··· SUPPLIED MATERIAL

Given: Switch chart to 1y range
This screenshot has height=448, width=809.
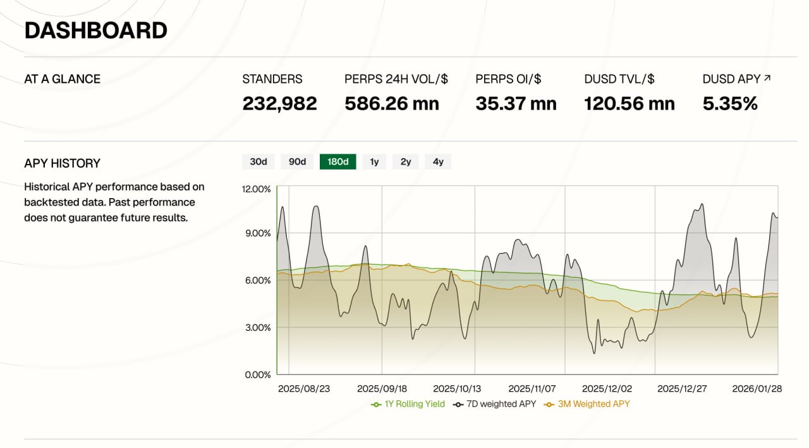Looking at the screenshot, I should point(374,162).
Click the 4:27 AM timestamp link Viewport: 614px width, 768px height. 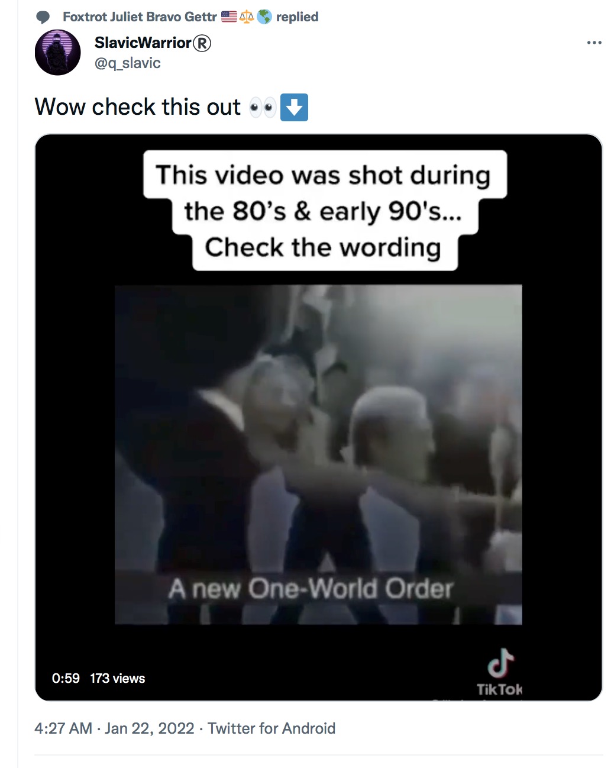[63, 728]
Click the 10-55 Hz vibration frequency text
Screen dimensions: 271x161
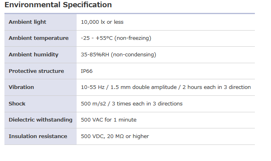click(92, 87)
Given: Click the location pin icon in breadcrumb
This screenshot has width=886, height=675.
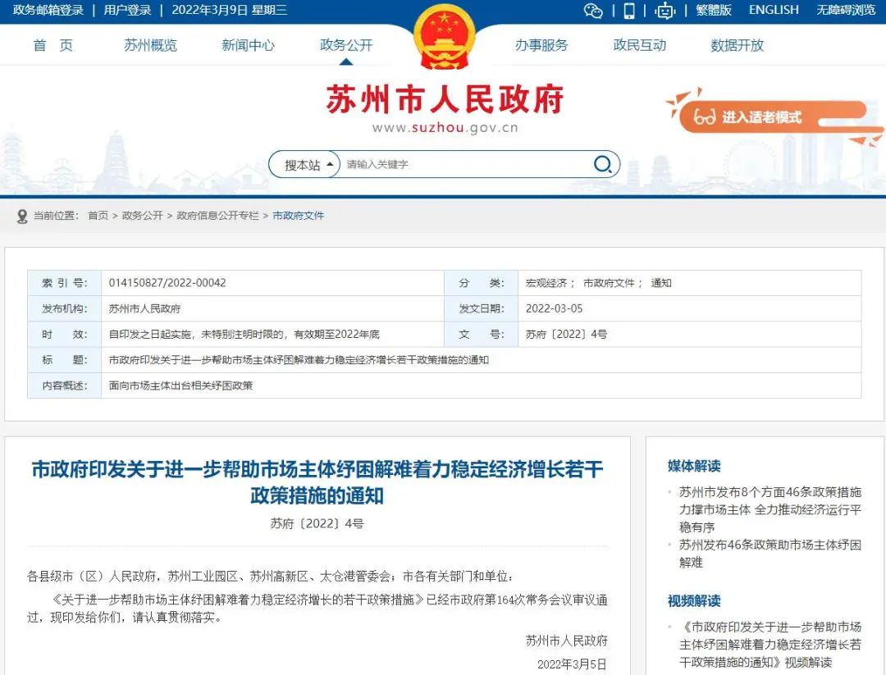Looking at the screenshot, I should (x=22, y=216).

······

- [ACTIVITY]: Isolate the lines above that contain the word "Given" and copy them.

- [EXERCISE SOLUTION]:
Given: Switch chart to 1y range
Given: Click the location pin icon in breadcrumb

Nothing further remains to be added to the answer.